**ACTIONS TO TAKE:**
[1] Transcribe everything in the stateful multi-agent patterns guide from "Quick answer: What" down to "coordination, and recovery.".
[2] Go on with the guide on stateful multi-agent patterns, starting right after its final sentence.

**EXCERPT TO READ:**

====

Stateful Multi‑Agent Patterns: Practical Designs for Developer AI

By Chris Moen • Published 2026-02-26

Stateful multi-agent patterns are repeatable designs for how coding agents hold, share, and recover state across steps. This guide defines the patterns, shows when to use them in developer AI (planning, refactors, tests), and explains orchestration, memory, error handling, and guardrails.

Quick answer: What are stateful multi‑agent patterns?

Stateful multi‑agent patterns are repeatable designs that let multiple coding agents read and write shared, durable state across steps to achieve a goal. They make long‑running developer AI workflows reliable by structuring memory, coordination, and recovery.

Common patterns: blackboard memory with scoped writes; supervisor–worker with role mailboxes; plan–act–reflect loops over a task graph; event‑sourced logs with reducers; checkpoint and resume with durable storage.

Good use cases: multi‑file refactors, code planning and patch sets, API research and spec drafting, test‑driven changes with reviews.

Why state matters for developer AI

Developer agents work across many steps and artifacts. Without explicit state, they drift, repeat work, or lose context. With state, they produce coherent plans and diffs, use tools safely, and recover faster after failures.

Model the agent state

Make state first‑class: small, typed, versioned, and queryable. Define explicit read and write paths.

Goal: objective, constraints, acceptance tests

Plan: steps, owners, status, dependencies

Facts: environment info, APIs, repo paths

Artifacts: files, patches, test results

Decisions: rationale, assumptions, risks

Metrics: token budget, time, tool calls

Memory types that work

Short‑term: the current context window for a step

Working memory: scratchpad or blackboard for in‑progress notes

Long‑term: vector or key‑value memory for facts and artifacts

Structured memory: typed objects like Plan, Task, FileChange

Episodic memory: an event log for replay and audit

Share state safely across agents

Give each agent a contract. Limit scope of reads and writes. Add review gates for risky changes.

====

**DATA LISTING:**
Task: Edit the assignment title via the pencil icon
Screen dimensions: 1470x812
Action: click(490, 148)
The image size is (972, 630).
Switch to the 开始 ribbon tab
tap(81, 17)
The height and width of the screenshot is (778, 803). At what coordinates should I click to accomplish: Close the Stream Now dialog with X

====

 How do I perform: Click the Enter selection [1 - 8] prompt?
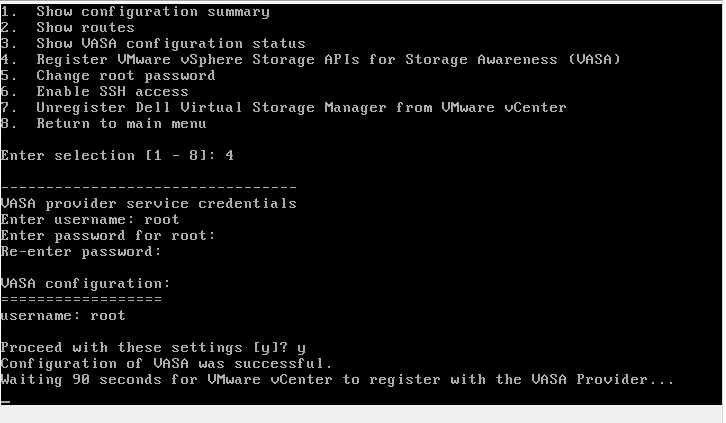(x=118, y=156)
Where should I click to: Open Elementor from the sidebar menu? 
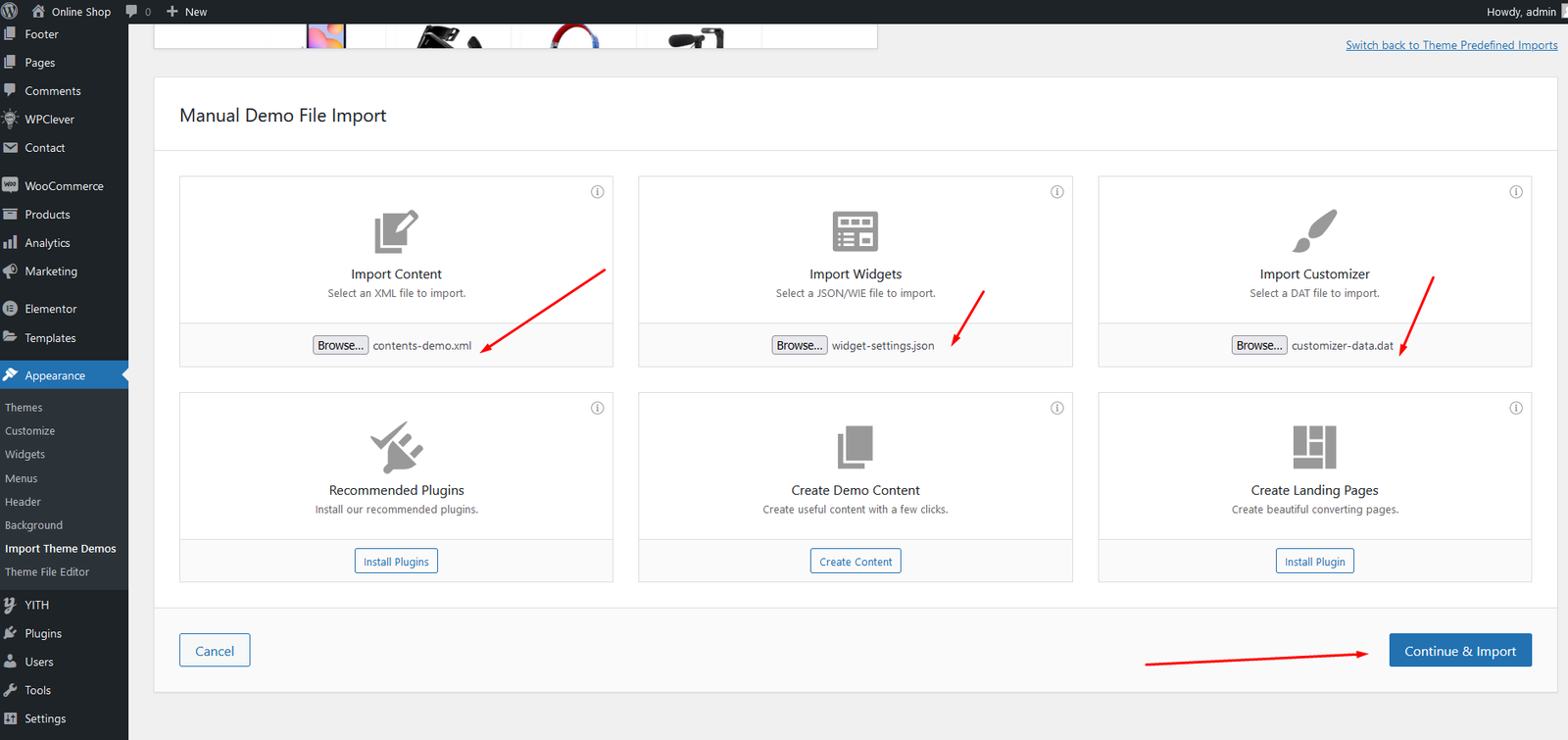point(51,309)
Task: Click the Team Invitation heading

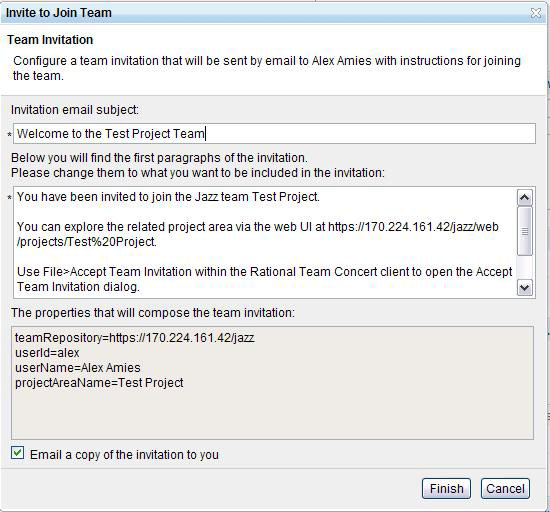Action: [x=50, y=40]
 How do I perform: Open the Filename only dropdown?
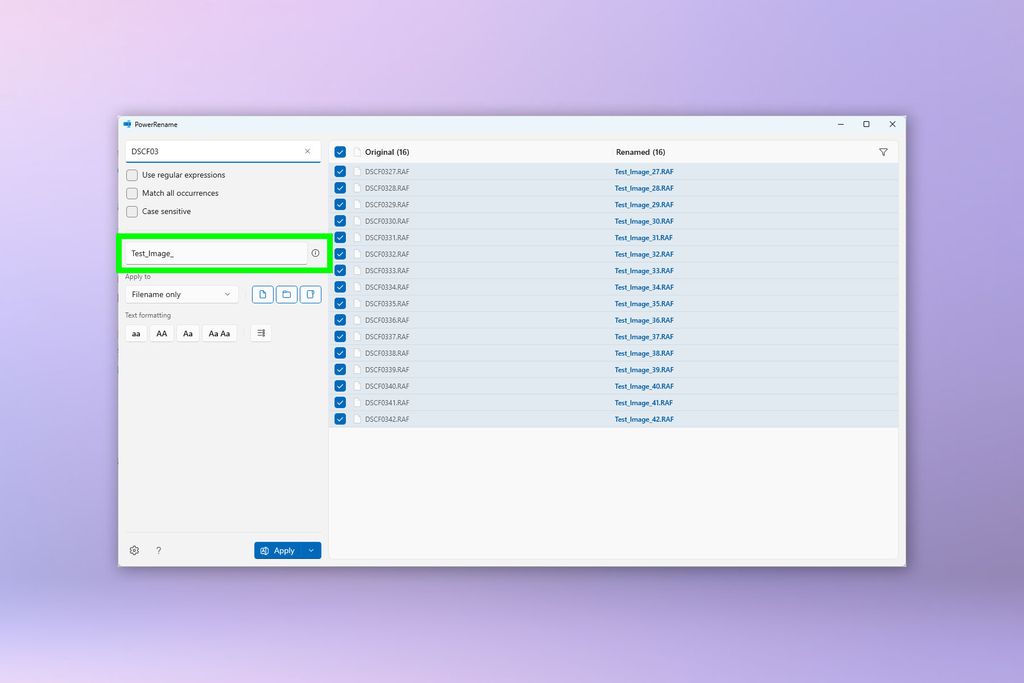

====

**EXERCISE RESULTS:**
[1]
Quick answer: What are stateful multi‑agent patterns?

Stateful multi‑agent patterns are repeatable designs that let multiple coding agents read and write shared, durable state across steps to achieve a goal. They make long‑running developer AI workflows reliable by structuring memory, coordination, and recovery.

[2]
Blackboard store with namespaces per agent role

Role mailboxes for messages and async handoff

Pull‑based reads with queries; push‑based events on changes

Write‑intent then commit after validation

Coordinate multi‑agent work

Supervisor–worker with role prompts

Planner–executor–critic loop

Map–reduce style for parallel subtasks

Chain of responsibility for escalations

Stop conditions tied to tests or acceptance checks

Persist and retrieve memories

Storage options

Key‑value for session and state blobs

Document store for plans, patches, logs

Vector store for semantic search over docs and code

Graph store for dependencies between tasks and files

Object storage for large artifacts

Retrieval tips

Index by session, entity, and task ID

Use hybrid search; use exact keys for critical facts

Summarize and prune to control size

Keep provenance and timestamps

Blackboard memory pattern: when to use it

A shared workspace where agents post facts and artifacts for others to build on. Use it when multiple roles collaborate on the same repo or task set.

Code planning and patch sets

API research and spec drafting

Multi‑file refactors with tests

Plan–act–reflect loops: implementation steps

Create a minimal plan with acceptance tests

Execute a single task

Reflect on results and risks

Update plan and budgets

Repeat until done or blocked

Execution harness for long‑running agents

Use a harness that tracks progress, enforces budgets, and checkpoints so agents can pause, resume, and recover.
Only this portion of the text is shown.